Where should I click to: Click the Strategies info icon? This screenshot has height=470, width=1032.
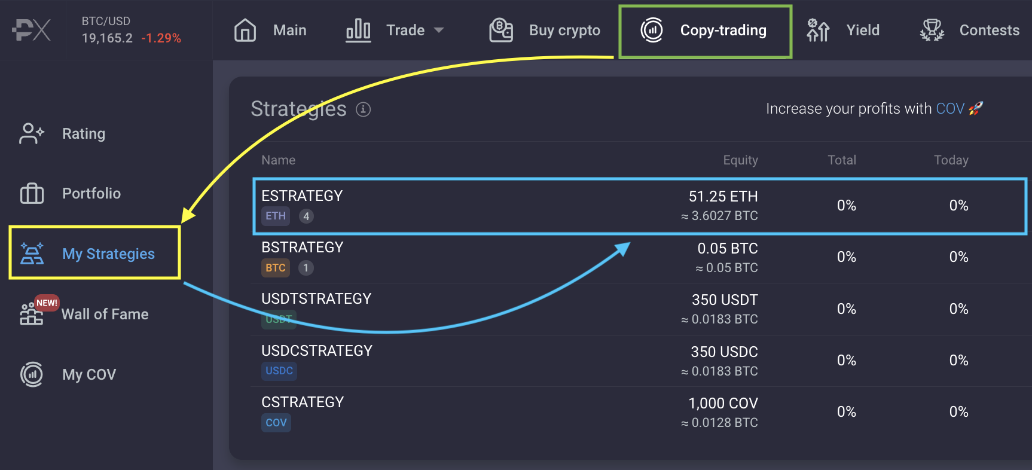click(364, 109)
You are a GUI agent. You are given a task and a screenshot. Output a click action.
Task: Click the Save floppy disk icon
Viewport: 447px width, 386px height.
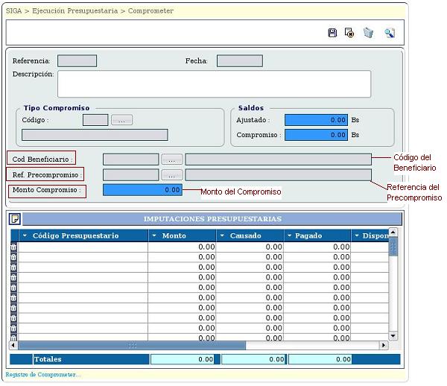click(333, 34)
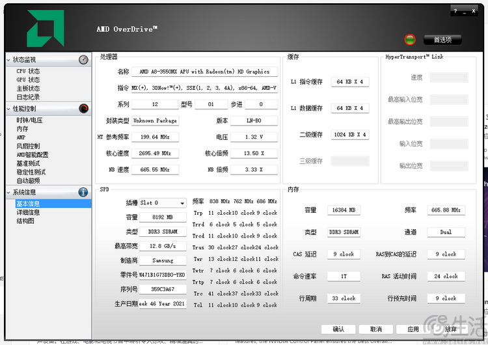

####################

Work to complete
Repeat the lines exactly, starting with the line that contains "You are a GUI" and ending with the last line of the entries. Keep both of those lines but no pictures.

Answer to the exercise
You are a GUI agent. You are given a task and a screenshot. Output a click action.
Task: Click the Save floppy disk icon
Viewport: 447px width, 386px height.
click(333, 34)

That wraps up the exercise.